Now, I acknowledge that the various "Talent" shows have given us some cool talent. And the "biggest loser" promotes healthy living and gives people something to aspire to. But shows like The Bachelor and Big Brother just promote cattiness, anger, backbiting, and all sorts of negative emotions. Sure, in the various "Love" shows, romance triumphs…or something. How romantic is it to speed date on public television with multiple partners, crazy budget and staged experiences…how real is that…how lasting could it be….what can people learn from it?

Anyway, the whole Reality TV thing is a soap box for me…and one that I felt was explored in the Hunger Games trilogy. I don't think it was wholly condemned, but it was at least presented as something to look at critically and decide if we're risking extreme behavior.


OK…so this ended up being more of a rant and exploration than I desired it to be…but what I want to say in conclusion is this.

The Hunger Games trilogy is a compelling and thoughtful experience that's well worth reading and wholly recommended. In terms of a series of books, the first book can be read alone and leave you with some closure and thought provoking ideas. The second and third books, while extremely different in scope, can't really be read as stand alone novels (perhaps the third one more than the second…but there's a lot you'd miss if you only read book 3).

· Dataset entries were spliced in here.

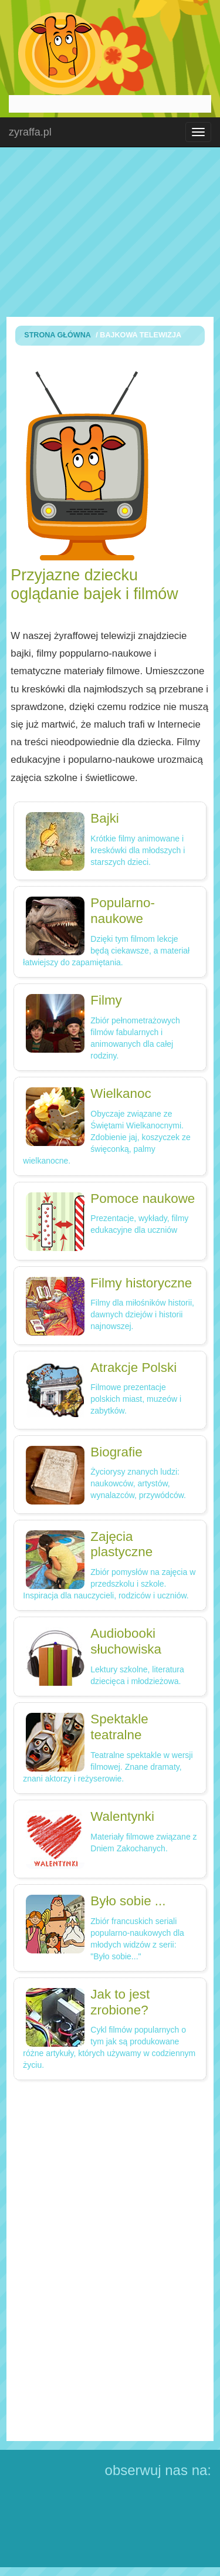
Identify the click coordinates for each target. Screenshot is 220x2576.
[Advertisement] (110, 231)
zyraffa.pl (30, 132)
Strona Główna (57, 335)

The emotion, tension, and anxiety increase dramatically as the series goes on. You can catch the general feel and idea from the first book…but if you read book 1 and feel too overwhelmed by the stark and terrifying world, then I would NOT recommend you continue as your sensitivities will be pushed to the extreme by the time you conclude the series.

This series is an excellent example of what a dystopia story can be. There is so much to unpack and take away. Is it perfect writing?….no, but it is a very compelling and articulate read. Is it something that will become a classic?….maybe. I actually wouldn't be surprised to see this series (at least book 1) make its way into school curriculums.

My recommendation is to read the series….try to fight down your disgust at the people and society while at the same time keeping your mind open. It may just frighten you to see similarities in our own present day America.

The Hunger Games
The Hunger Games Trilogy

5 out of 5 stars

1 comment:

logankstewart said...

***Spoilers Below***

Man, some of that art is awesome.

This was a nice write up for the series as a whole, and I think you hit on most of the large issues. One thing I found myself thinking on was the extents people would go to make themselves beautiful, especially those in the Capitol. Remember Tygris? That woman was crazy. It seems like Collins was making a statement on appearance and how obsessed some people become, and as a person who could care less what I look like, I liked this commentary.

I've still not fully digested everything from the books. I'll find myself thinking on how awful Panem was. I also couldn't believe how they elected to do the Games again after everything, and I wonder if they would go through with it after Coin's death? Finally, the deceit of Gale & Beetee's weapons was simply appalling. I've been a Peeta fan from the beginning, so that just gave me one more reason to dislike Gale.

All in all, this was a fantastic series that I'm sure will be around for many years to come.